In the fourth quarter, General Motors reported strong profits in Asia and North America and posted bigger losses in Europe while it boasted its third consecutive profitable year since emerging from bankruptcy. For the period from October to December, GM reported $892 million in net profit. This is 89% higher than the figure recorded in the previous year.
These include some one-time charges and gains that added around $100 million to the bottom line of GM. If these items are excluded, GM’s operating profit had an increase of 14% to $1.25 billion. GM thinks that operating profit is the best indicator of its performance.

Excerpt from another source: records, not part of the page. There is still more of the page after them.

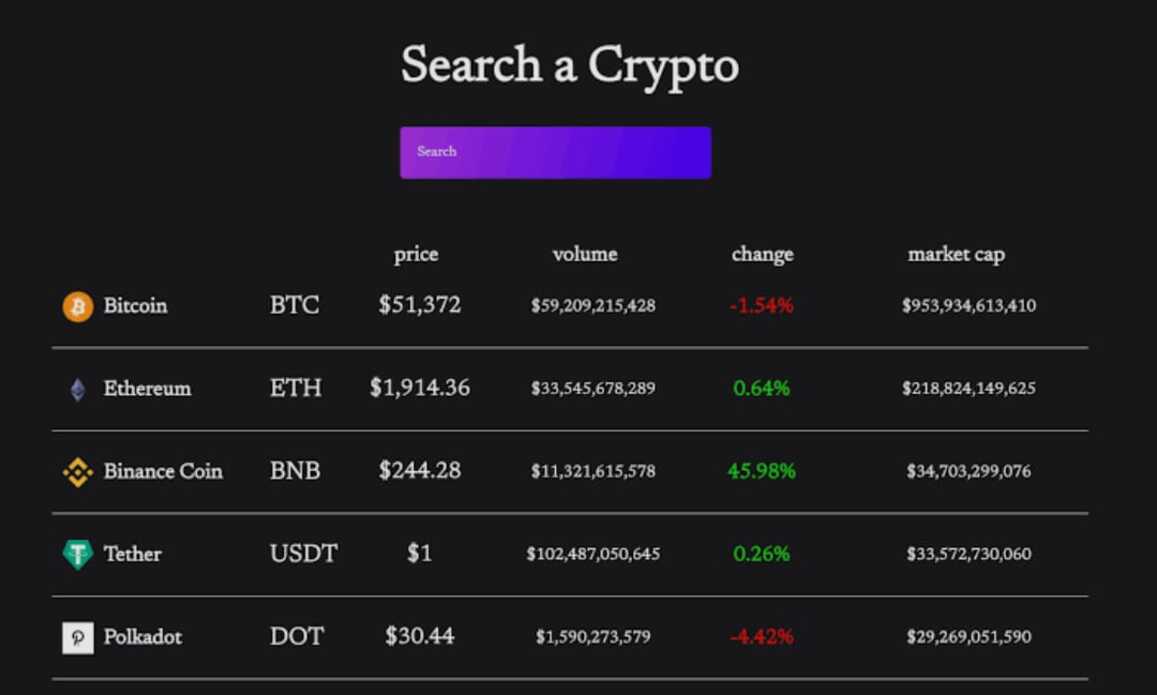Click the Tether green logo icon
Viewport: 1157px width, 695px height.
[77, 554]
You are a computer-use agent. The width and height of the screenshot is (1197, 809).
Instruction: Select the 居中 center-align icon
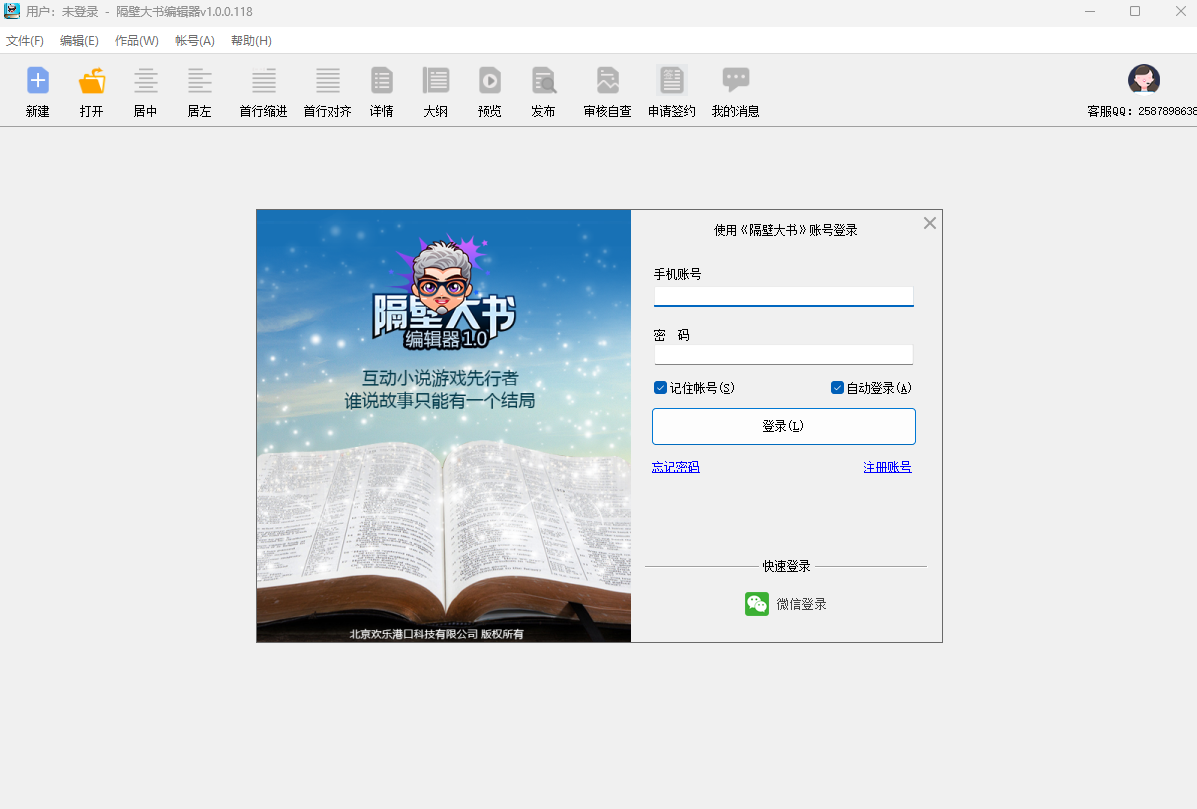click(146, 81)
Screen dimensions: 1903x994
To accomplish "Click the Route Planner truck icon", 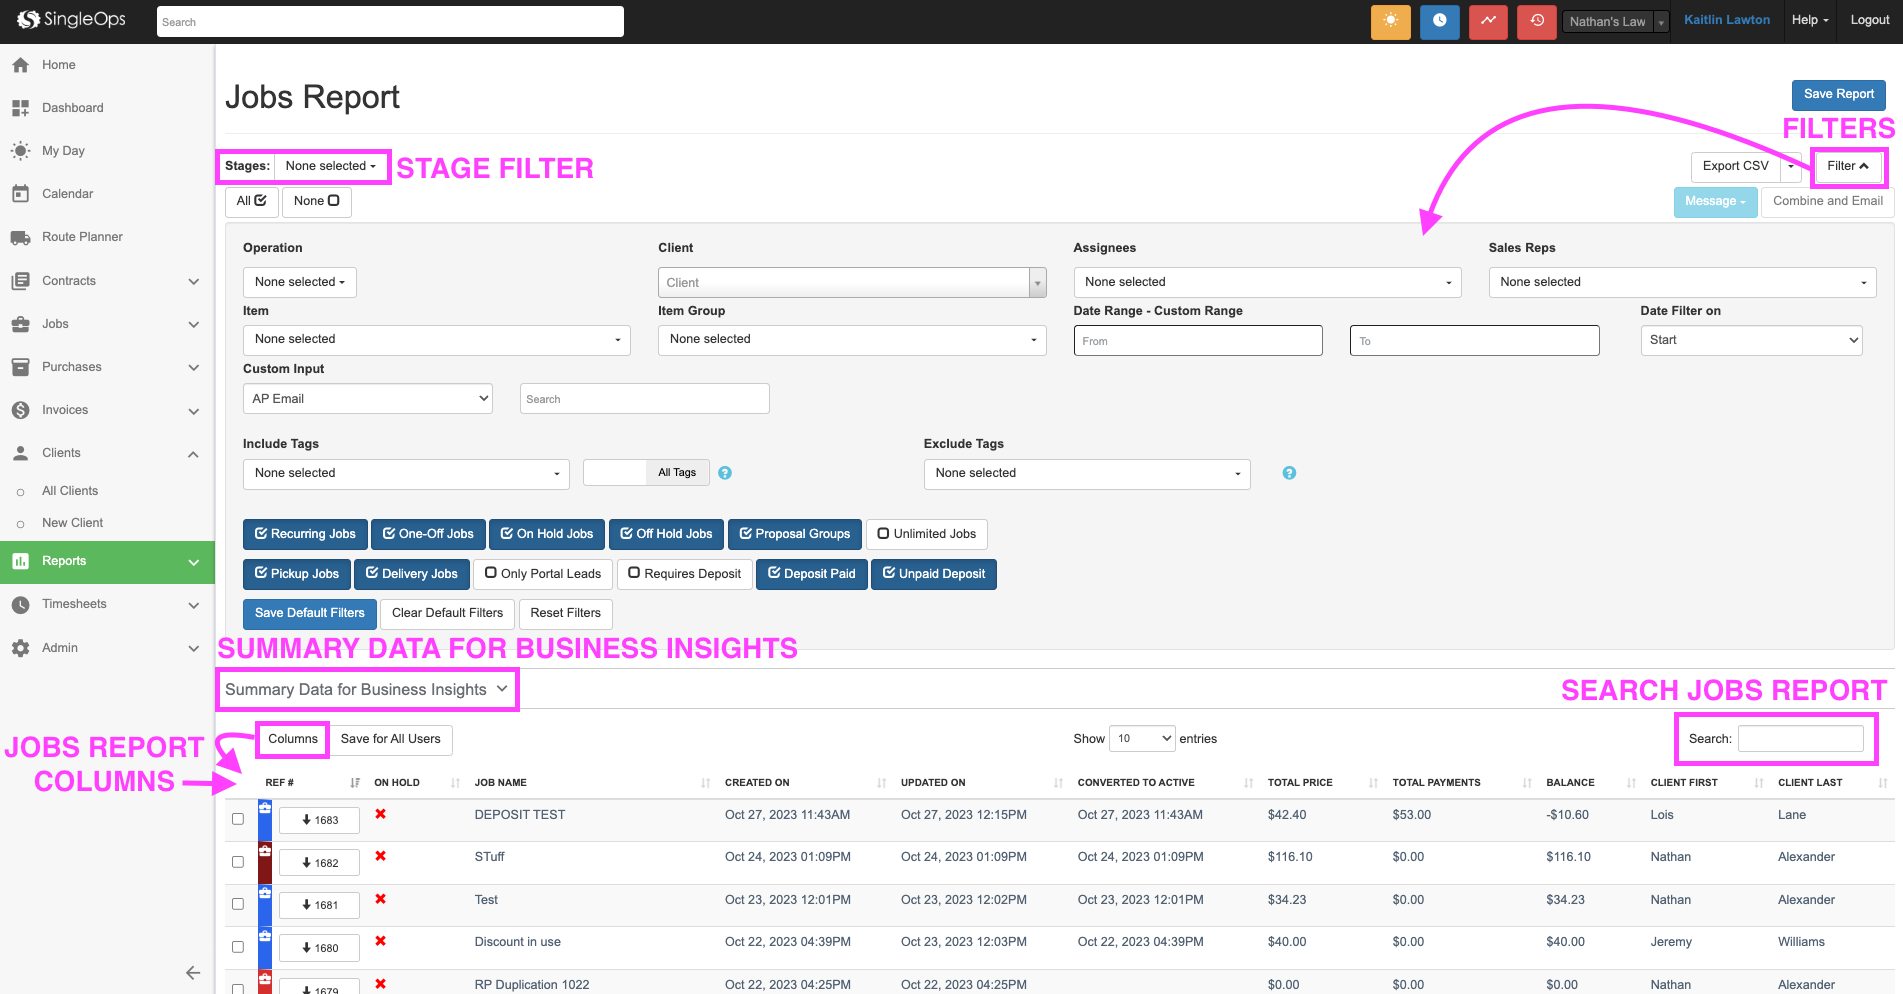I will [x=20, y=238].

For the entire year, GM posted a net income of $4.86 billion, which is 36% lower than the $7.59 billion record that it had set in 2011.
According to GM’s quarterly earnings statement, its operating income in 2012, before any one-time items, fell 5% to $7.86 billion. This meant that Wall Street was dismayed with GM's results, on an earnings-per-share basis. GM said that after the one-time items, it earned 48 cents a share during the quarter, which is 3 cents lower than the estimate from Reuter’s survey of analysts. GM’s shares decreased by 3.3% to close the day at $27.72.

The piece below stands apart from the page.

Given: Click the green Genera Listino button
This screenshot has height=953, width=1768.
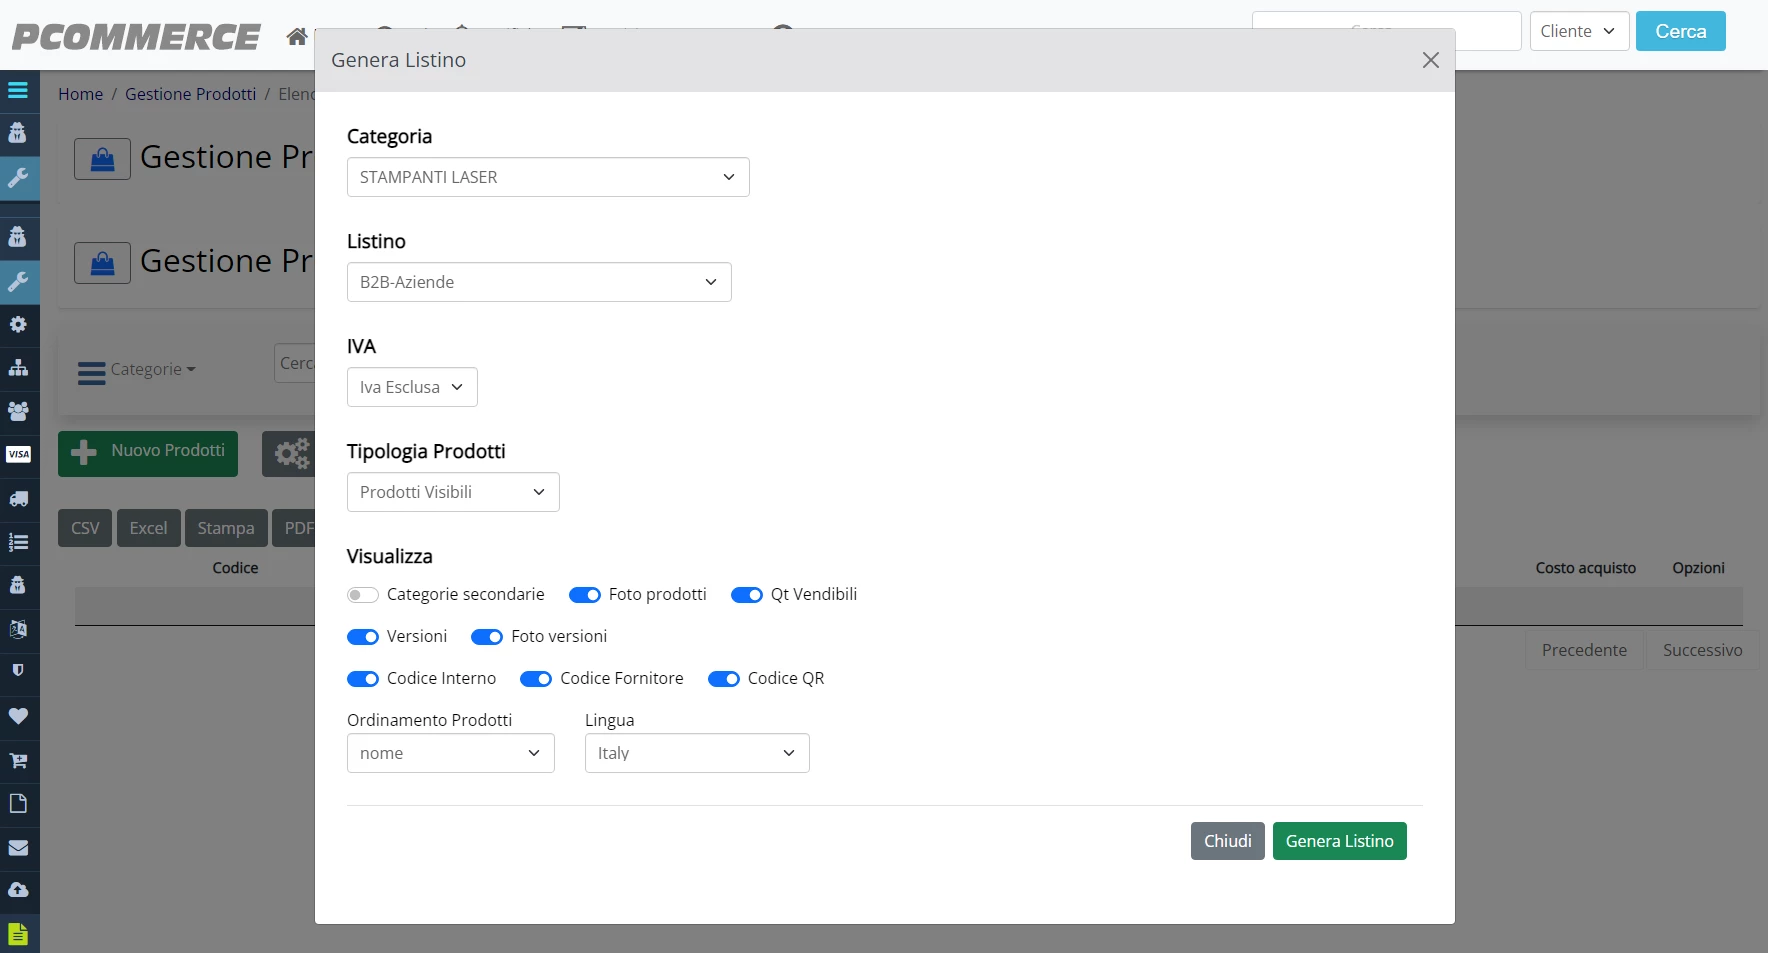Looking at the screenshot, I should (1340, 841).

In a conference call, GM CEO Dan Akerson told analysts that GM had a “solid year” in 2012. Even with the expanding red ink in Europe, Akerson is not changing its previous prediction of reaching breakeven in Europe by mid-decade. He believes that a labor deal with German unions will be finalized by the end of March.

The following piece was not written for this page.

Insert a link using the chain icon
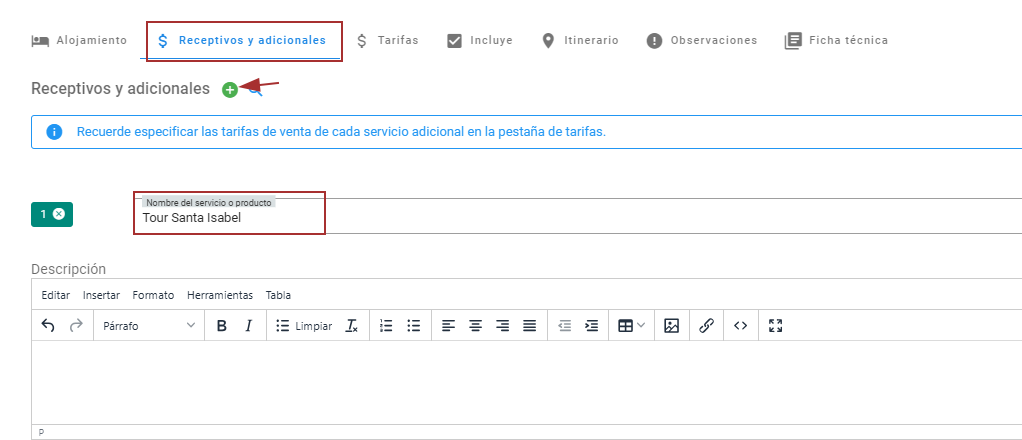1022x440 pixels. [x=706, y=326]
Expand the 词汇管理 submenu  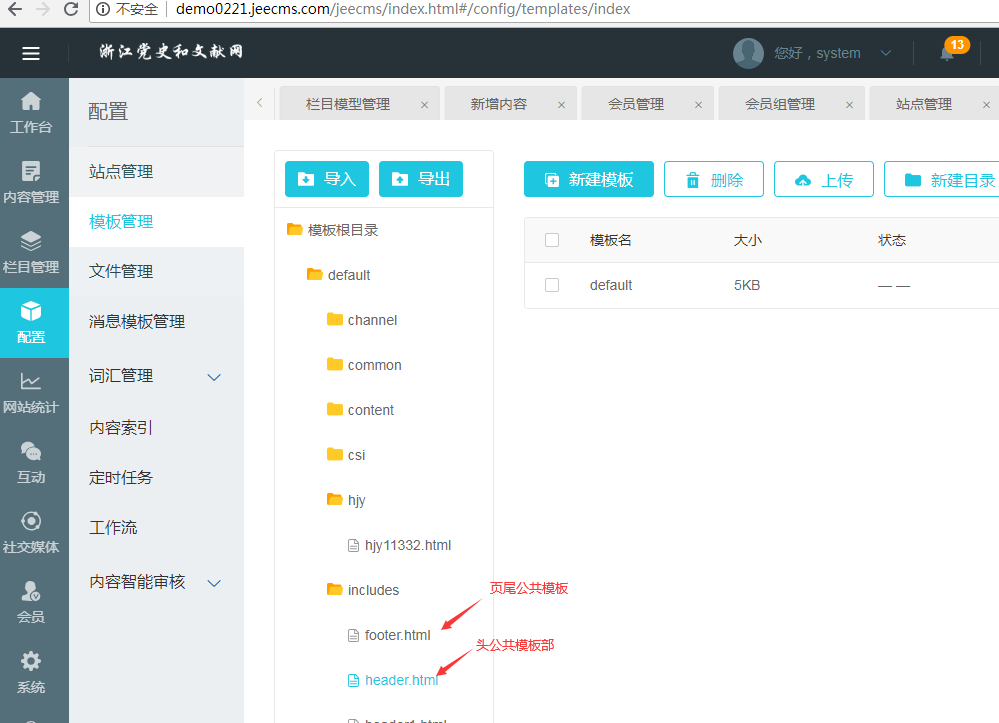coord(213,377)
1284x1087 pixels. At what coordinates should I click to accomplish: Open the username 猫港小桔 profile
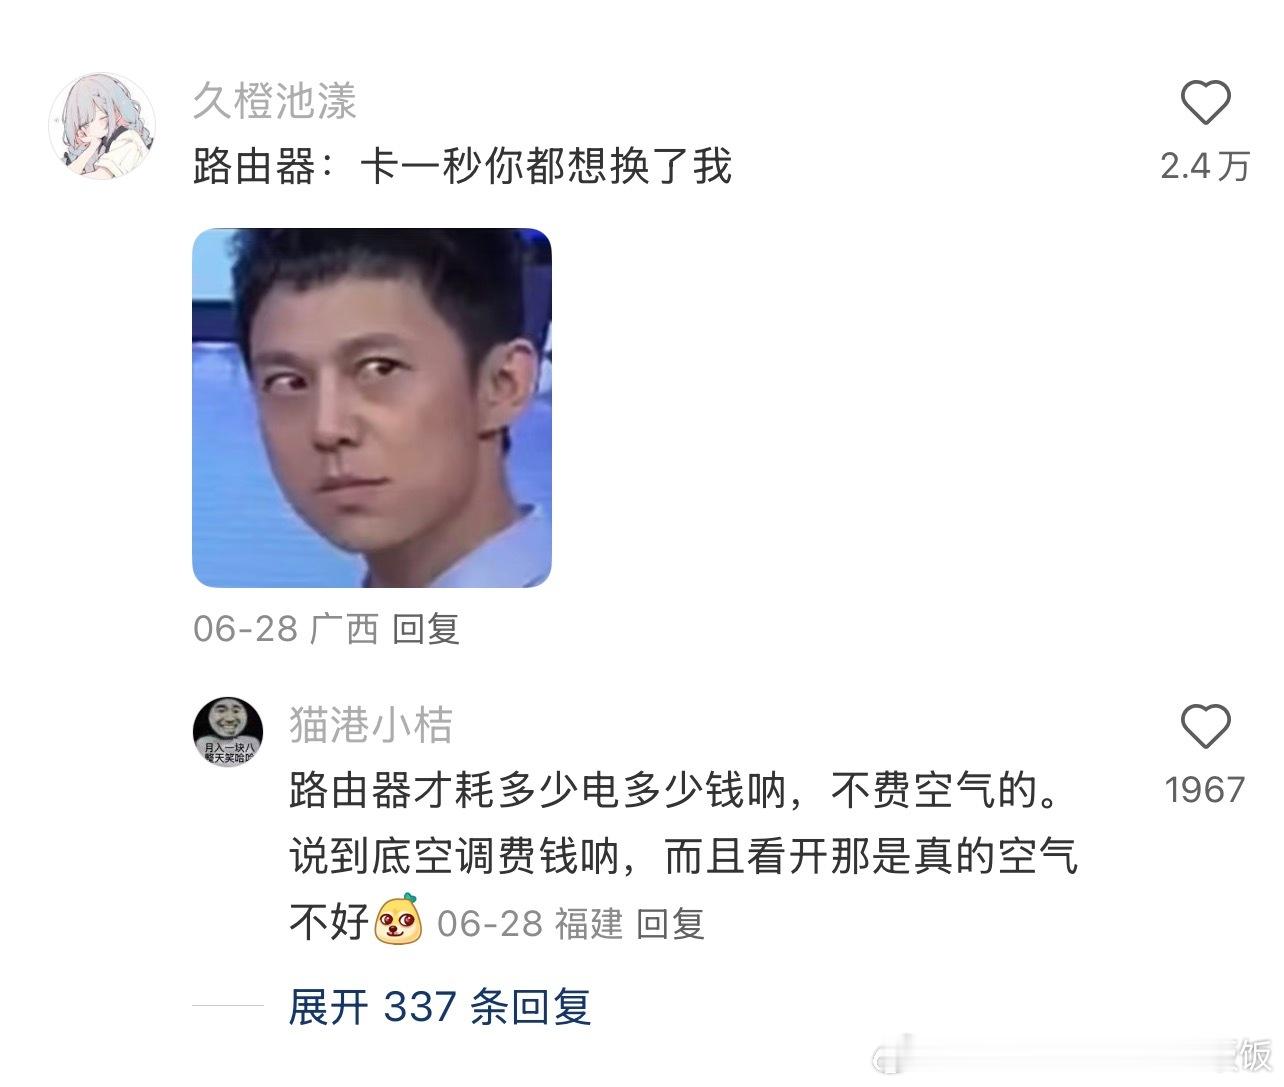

This labor deal is a crucial part in the restructuring plan of GM. Akerson said that they can’t control the market. However, there are some levers that they can pull. He also emphasized that the company is attempting to play offense, not just defense. This is why it is entering new segments. For instance, it has recently launched the Opel Mokka small crossover and Adam minicar. The operating losses of GM in Europe for the fourth quarter increased to $699 million, from $562 million the previous year. For the full year, its losses increased sharply to $1.8 billion, from $747 million in 2011.